Man: I advise you, Younger Sister, not to prostitute yourself / if you prostitute yourself you'll catch an STD that's hard to cure / I can see that you'll be very sick,
Younger Sister / and the King of the Dead will want to take that one life of yours

Fat Sister: I went to Big Brother's house yesterday / watched Big Brother cut up some beef jerky / you didn't cut the beef jerky up, Big Brother / instead, you kept holding onto it

Man: You're talking nonsense, you fat cow / when this audience starts spreading rotten medicine (the wrong medicine) / your nerves will get frazzled and you'll try to hook me / you'll take off your trousers to scare me 

[Update:  撒烂药  literally means 'spreading rotten medicine / the wrong medicine' and my source says that this is a metaphor which equates to 'spreading malicious gossip about someone', in this case the man.]

Woman: I advise you, Little Big Brother, not to be a skirt-chaser / your lust will lead to illnesses which will cause flesh to become numb and devoid of sensation / Elder Sister, I will visit you / treat (?light, as in 'not serious'?) brains like a pole (that is) to (be) climb(ed)]

This style of music is called shange 山歌 'mountain song'. The tune and lyrics are improvised, and whilst the lyrics will always differ, the tunes have a characteristic flourish to them.
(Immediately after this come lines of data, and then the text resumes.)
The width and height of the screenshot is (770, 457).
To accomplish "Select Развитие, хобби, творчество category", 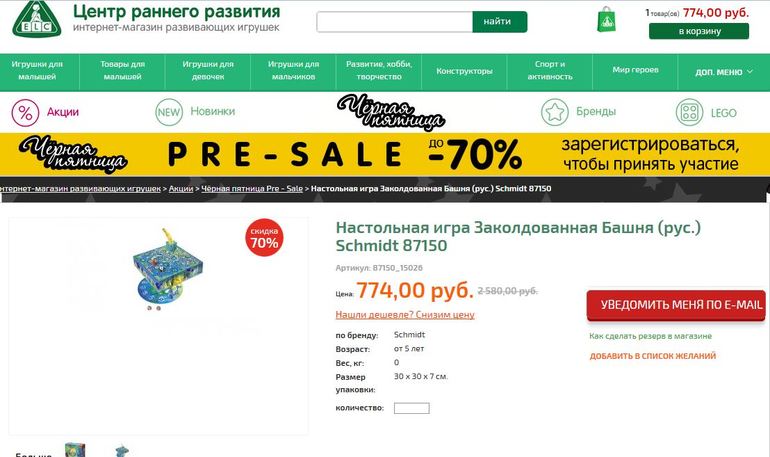I will [x=379, y=71].

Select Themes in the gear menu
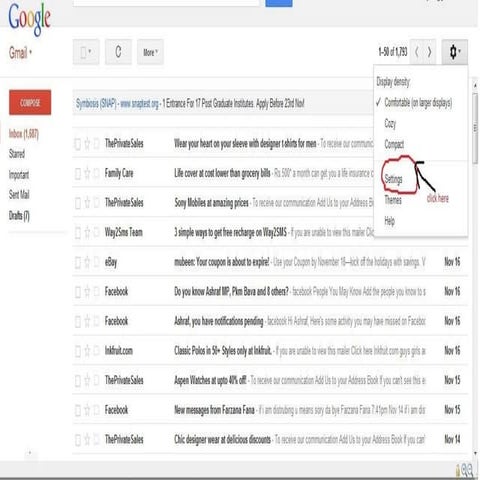[x=393, y=200]
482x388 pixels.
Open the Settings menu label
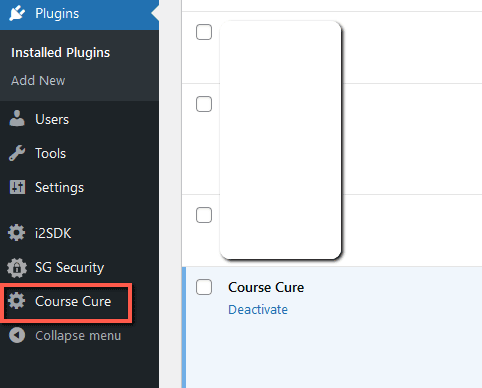point(60,187)
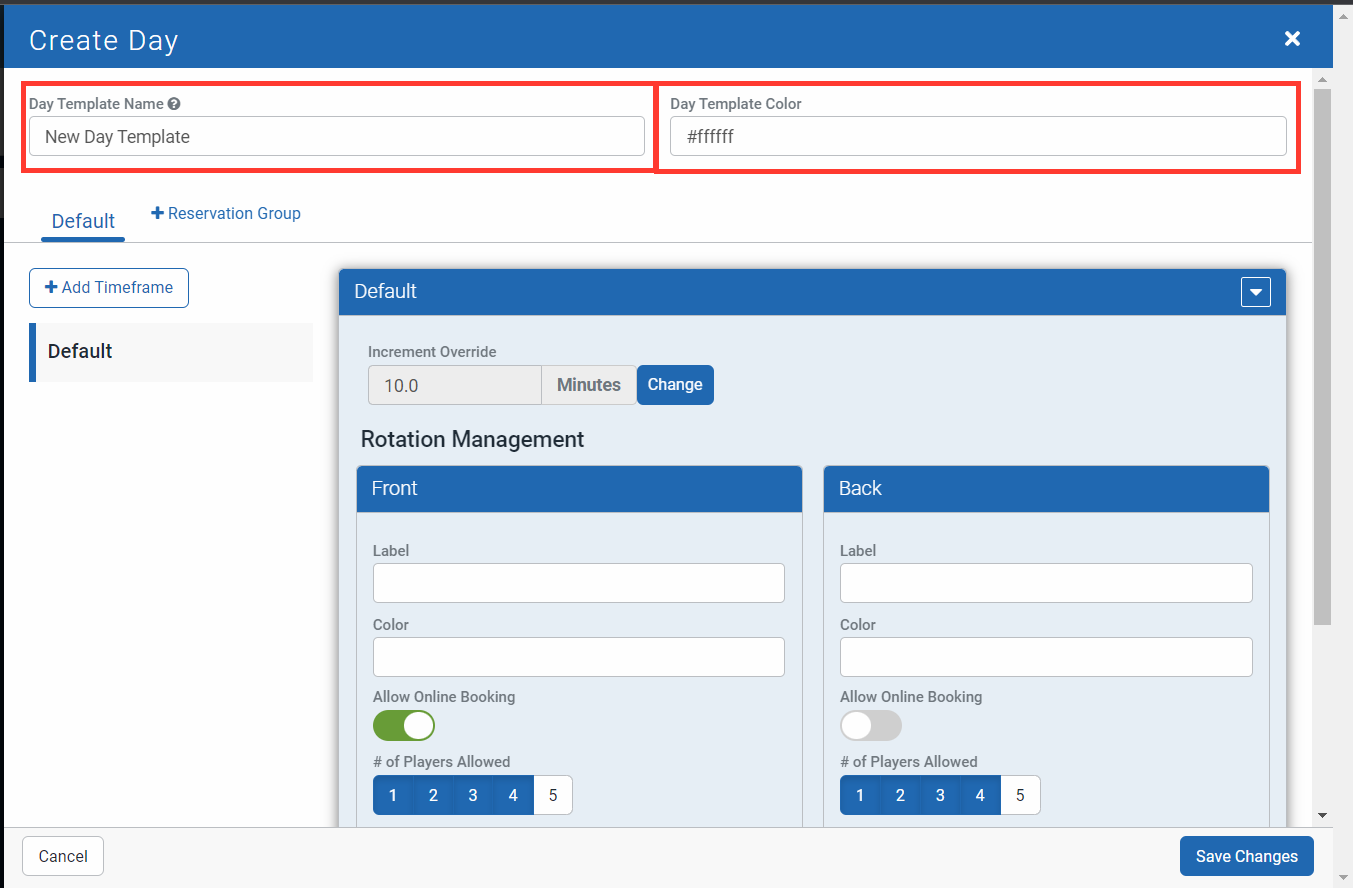The width and height of the screenshot is (1353, 888).
Task: Enable Back Allow Online Booking
Action: [x=871, y=725]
It's like listening to country and western, or blues, or rock and roll, and knowing what genre of song you're listening to.
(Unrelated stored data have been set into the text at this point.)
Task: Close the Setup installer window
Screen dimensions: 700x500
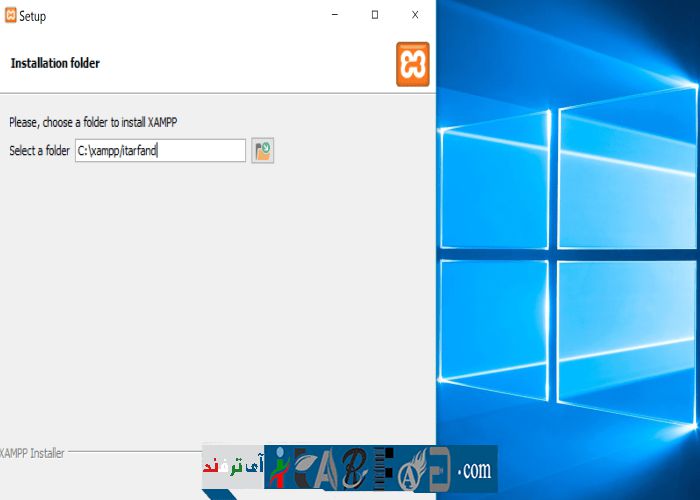Action: (415, 15)

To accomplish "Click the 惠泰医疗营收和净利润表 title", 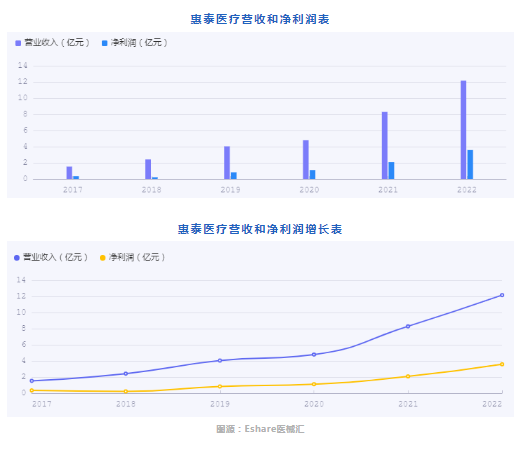I will point(260,19).
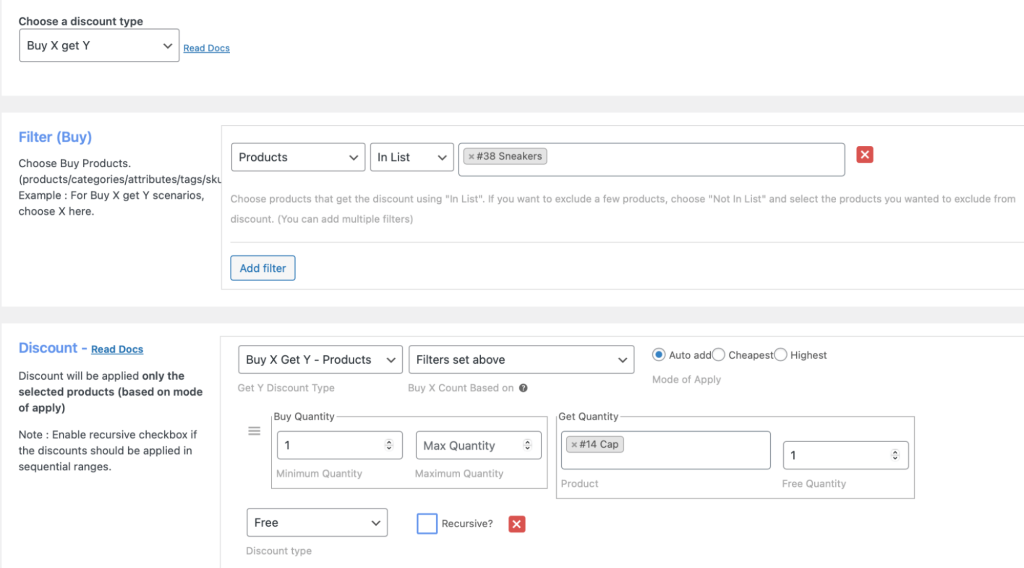
Task: Select the Highest mode of apply
Action: click(781, 355)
Each song may be a love song, a verbal duel of wits or simply a means of communication between two or more people who are great distances away from each other. It used to be sung by peasants, and always consists of rhyming couplets.

The leader and the respondent can either be an individual or a group. There's a refrain between verses, like 'ey', 'hey ya ya yo', 'heeeeyyyy', 'hey hey yo', 'yo yo ee', or 'Eeyore, Eeyore', which serves the same purpose as the the 'na na na' bit in Kylie Minogue's 'Can't Get You Out of My Head'.

Spoken interludes which either egg someone to continue the song or tease them are present, and sometimes there will be a message at the end, with the beginning and middle consisting of metaphors and allusions.   

My grandparents used to sing similar songs with much blander lyrics than this one, which is from Yunnan 云南 in Southern China. 

I actually think this song is a new and most unusual way of preventing STDs :-) so to the person who uploaded it first, you have all my respect :-). And if anyone has the lyrics to the last verse, that'd be cool, too :-). [Update: Found it! Thank you for posting the last verse, mate!]